等待电脑并不能解决这个问题,我也无法中断内核。我尝试了其他人的解决方案,但仍然没有太多运气。
如果我使用 CPU(以爬行速度),我可以正常训练我的模型,但是当我切换到 GPU 时,我的模型在它们中途挂断之前训练得非常快,没有完成所有所需的时代。我的 python 内核在那之后也卡在 运行 上,除非我从任务管理器中终止整个事情,否则我无法中断它。
根据我的任务管理器性能历史记录,在训练期间我的 GPU 会持续出现峰值,这是预期的。但是,当它挂断时,我的 GPU activity 会回到 0,即使我的内核指示训练仍处于其纪元的中间。这是随机发生的,不依赖于时间或轮数,尽管我训练数据的时间越长,发生的可能性就越大。
这是我的顺序模型。
def prepare_sequences(notes, n_vocab, seq_len):
""" Prepare the sequences used by the Neural Network """
sequence_length = seq_len
names = sorted(set(item for item in notes))
note_to_int = dict((note, number) for number, note in enumerate(names))
network_input = []
network_output = []
# create input sequences and the corresponding outputs
for i in range(0, len(notes) - sequence_length, 1):
sequence_in = notes[i:i + sequence_length]
sequence_out = notes[i + sequence_length]
network_input.append([note_to_int[char] for char in sequence_in])
network_output.append(note_to_int[sequence_out])
n_patterns = len(network_input)
# reshape the input into a format compatible with LSTM layers
network_input = numpy.reshape(network_input, (n_patterns, sequence_length, 1))
# normalize input
network_input = network_input / float(n_vocab)
network_output = np_utils.to_categorical(network_output)
return (network_input, network_output)
def create_network(network_input, n_vocab, LSTM_node_count, Dropout_count):
""" create the structure of the neural network """
model = Sequential()
model.add(LSTM(
LSTM_node_count,
input_shape=(network_input.shape[1], network_input.shape[2]),
recurrent_dropout= Dropout_count,
return_sequences=True
))
model.add(LSTM(
LSTM_node_count,
return_sequences=True,
recurrent_dropout= Dropout_count,))
model.add(LSTM(LSTM_node_count))
model.add(BatchNorm())
model.add(Dropout(Dropout_count))
model.add(Dense(256))
model.add(Activation('relu'))
model.add(BatchNorm())
model.add(Dropout(Dropout_count))
model.add(Dense(n_vocab))
model.add(Activation('softmax'))
model.compile(loss='categorical_crossentropy', optimizer='rmsprop')
return model
def train(model, network_input, network_output, epoch, batchsize):
""" train the neural network """
filepath = "trained_weights/" + "weights-improvement-{epoch:02d}-{loss:.4f}-bigger.hdf5"

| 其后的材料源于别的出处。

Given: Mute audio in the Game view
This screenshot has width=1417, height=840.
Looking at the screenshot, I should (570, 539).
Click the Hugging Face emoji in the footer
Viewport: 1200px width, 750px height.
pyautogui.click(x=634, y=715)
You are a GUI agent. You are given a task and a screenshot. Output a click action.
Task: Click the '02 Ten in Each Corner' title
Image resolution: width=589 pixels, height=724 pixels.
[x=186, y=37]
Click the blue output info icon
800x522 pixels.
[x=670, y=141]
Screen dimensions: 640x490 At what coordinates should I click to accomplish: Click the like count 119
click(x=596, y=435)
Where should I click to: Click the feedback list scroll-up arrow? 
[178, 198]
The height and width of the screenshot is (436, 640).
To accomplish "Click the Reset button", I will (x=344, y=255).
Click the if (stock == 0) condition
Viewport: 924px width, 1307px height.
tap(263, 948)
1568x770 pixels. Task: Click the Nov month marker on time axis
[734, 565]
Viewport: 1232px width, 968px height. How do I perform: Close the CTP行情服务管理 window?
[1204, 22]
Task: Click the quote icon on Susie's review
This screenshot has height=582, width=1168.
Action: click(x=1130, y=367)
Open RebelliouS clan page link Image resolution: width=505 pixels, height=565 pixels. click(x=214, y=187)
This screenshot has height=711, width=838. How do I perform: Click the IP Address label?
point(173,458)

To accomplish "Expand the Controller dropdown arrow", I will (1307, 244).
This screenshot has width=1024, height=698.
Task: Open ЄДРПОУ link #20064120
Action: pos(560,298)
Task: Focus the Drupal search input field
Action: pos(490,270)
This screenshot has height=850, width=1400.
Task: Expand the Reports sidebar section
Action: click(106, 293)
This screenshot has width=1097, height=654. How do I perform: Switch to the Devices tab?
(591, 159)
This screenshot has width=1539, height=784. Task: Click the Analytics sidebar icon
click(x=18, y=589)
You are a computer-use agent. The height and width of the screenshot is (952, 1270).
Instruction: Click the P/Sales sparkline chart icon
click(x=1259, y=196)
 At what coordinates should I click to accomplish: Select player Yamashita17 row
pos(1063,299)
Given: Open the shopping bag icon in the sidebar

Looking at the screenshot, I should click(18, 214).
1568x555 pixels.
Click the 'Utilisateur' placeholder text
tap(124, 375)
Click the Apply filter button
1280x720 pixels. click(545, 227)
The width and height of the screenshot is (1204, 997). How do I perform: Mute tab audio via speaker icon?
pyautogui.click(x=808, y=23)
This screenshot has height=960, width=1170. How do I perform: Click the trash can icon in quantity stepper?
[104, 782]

checkpoint = ModelCheckpoint(
filepath,
monitor='loss',
verbose=0,
save_best_only= True,
mode='min'
)
callbacks_list = [checkpoint]
model.fit(network_input,
network_output,
epochs= epoch,
batch_size= batchsize,
callbacks= callbacks_list)
configproto = tf.compat.v1.ConfigProto()
configproto.gpu_options.allow_growth = True
configproto.gpu_options.polling_inactive_delay_msecs = 10
sess = tf.compat.v1.Session(config=configproto)
tf.compat.v1.keras.backend.set_session(sess)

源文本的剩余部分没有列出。